◆ EXERCISE OBJECTIVE: Wherever a line in the data below holds "hamburger", copy that line.
==== GIVEN RECORDS
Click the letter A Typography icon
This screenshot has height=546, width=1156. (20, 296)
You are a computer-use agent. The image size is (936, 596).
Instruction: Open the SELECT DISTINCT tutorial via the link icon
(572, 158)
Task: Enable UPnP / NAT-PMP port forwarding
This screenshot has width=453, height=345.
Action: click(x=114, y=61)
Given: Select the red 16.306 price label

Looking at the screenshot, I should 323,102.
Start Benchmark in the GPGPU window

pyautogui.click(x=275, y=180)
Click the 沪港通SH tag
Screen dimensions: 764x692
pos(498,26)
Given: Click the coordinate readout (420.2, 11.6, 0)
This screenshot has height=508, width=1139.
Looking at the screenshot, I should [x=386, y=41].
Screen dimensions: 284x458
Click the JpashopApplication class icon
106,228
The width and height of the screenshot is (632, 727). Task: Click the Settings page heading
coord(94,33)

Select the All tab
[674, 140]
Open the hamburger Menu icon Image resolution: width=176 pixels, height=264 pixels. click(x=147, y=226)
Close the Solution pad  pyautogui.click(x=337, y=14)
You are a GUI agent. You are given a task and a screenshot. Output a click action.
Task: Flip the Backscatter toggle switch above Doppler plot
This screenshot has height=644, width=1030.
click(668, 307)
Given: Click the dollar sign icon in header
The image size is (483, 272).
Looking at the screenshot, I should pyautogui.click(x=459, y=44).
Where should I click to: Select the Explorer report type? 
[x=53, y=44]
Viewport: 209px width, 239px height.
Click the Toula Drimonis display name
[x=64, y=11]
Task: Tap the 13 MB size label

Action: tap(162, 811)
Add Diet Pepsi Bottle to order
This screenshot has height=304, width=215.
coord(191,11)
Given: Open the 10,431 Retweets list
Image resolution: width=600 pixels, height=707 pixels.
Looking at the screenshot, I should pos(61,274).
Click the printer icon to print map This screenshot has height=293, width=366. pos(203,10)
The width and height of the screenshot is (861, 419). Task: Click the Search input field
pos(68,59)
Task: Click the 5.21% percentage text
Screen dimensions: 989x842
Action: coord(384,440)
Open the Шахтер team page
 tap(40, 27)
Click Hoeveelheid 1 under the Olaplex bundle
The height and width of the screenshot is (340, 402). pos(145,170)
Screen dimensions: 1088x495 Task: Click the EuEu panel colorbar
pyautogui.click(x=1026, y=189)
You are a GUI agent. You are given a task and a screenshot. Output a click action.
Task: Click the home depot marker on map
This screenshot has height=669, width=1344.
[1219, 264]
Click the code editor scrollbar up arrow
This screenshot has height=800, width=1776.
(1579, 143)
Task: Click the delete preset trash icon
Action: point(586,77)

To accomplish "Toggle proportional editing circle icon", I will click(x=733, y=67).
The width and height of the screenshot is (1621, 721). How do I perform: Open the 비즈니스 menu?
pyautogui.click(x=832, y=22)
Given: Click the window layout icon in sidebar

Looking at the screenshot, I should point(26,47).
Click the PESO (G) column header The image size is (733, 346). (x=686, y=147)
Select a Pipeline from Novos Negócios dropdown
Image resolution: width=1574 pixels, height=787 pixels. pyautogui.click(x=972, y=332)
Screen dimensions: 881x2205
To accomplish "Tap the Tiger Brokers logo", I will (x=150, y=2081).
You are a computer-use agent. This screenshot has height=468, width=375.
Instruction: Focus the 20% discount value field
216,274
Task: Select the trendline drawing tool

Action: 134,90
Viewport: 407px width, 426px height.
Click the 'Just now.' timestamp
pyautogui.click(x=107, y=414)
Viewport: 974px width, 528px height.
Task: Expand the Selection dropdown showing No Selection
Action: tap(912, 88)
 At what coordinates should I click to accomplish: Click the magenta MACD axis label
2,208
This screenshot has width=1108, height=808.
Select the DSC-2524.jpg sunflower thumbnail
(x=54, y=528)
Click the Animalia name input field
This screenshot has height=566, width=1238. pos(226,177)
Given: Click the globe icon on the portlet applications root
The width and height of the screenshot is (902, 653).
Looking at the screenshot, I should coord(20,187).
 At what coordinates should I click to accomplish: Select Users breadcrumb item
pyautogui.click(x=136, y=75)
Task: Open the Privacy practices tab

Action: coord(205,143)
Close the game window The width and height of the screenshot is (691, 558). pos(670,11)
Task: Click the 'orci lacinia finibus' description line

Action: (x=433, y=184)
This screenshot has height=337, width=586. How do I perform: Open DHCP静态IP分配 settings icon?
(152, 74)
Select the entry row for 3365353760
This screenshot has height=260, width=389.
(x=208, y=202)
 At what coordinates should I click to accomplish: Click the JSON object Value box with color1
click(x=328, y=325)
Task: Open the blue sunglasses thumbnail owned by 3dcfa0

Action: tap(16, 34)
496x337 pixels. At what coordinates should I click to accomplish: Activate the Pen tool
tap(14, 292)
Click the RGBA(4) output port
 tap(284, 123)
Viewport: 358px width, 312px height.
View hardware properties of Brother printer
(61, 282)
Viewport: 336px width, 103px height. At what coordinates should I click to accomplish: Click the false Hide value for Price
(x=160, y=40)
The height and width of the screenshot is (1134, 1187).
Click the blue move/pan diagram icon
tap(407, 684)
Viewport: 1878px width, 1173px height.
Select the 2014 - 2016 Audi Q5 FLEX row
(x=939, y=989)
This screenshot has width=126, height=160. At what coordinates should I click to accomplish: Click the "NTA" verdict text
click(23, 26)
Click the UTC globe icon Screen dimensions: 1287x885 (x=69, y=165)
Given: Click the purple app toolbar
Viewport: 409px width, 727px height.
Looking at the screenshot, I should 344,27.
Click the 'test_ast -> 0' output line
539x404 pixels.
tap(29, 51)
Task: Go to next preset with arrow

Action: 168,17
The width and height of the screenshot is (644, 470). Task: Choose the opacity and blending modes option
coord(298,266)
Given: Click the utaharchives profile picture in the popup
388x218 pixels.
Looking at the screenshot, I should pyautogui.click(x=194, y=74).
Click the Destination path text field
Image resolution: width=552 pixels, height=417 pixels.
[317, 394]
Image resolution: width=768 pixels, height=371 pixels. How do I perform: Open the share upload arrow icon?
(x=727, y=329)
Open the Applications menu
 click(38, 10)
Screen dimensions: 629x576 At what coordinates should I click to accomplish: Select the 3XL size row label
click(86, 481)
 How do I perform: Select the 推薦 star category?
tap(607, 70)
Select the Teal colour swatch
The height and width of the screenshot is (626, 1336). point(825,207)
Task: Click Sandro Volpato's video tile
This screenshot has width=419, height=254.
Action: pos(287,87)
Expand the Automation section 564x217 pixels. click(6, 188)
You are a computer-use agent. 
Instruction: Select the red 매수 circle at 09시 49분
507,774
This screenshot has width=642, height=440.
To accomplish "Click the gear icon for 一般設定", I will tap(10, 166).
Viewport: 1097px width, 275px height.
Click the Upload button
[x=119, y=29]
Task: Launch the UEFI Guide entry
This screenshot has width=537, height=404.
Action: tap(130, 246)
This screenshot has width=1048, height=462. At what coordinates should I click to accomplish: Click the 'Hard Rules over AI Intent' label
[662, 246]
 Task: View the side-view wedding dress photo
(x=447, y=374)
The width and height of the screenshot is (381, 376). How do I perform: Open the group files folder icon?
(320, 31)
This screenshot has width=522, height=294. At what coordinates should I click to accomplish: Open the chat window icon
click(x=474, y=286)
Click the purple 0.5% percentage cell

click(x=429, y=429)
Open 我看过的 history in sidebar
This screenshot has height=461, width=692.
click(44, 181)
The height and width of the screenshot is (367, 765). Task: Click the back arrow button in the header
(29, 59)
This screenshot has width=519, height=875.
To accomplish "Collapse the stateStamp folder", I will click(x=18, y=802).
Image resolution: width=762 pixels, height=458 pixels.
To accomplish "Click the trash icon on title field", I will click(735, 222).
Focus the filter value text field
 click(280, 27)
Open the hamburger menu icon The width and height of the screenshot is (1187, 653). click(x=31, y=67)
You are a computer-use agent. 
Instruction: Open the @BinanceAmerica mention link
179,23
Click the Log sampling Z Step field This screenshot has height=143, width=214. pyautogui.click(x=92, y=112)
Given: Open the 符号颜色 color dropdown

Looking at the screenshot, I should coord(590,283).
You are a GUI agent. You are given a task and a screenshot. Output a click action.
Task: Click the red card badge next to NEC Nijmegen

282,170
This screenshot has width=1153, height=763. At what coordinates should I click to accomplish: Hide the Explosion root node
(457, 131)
========
◆ ANSWER FOR THE TASK:
Open the hamburger Menu icon Image resolution: width=176 pixels, height=264 pixels. click(x=147, y=226)
Open the hamburger menu icon The width and height of the screenshot is (1187, 653). click(x=31, y=67)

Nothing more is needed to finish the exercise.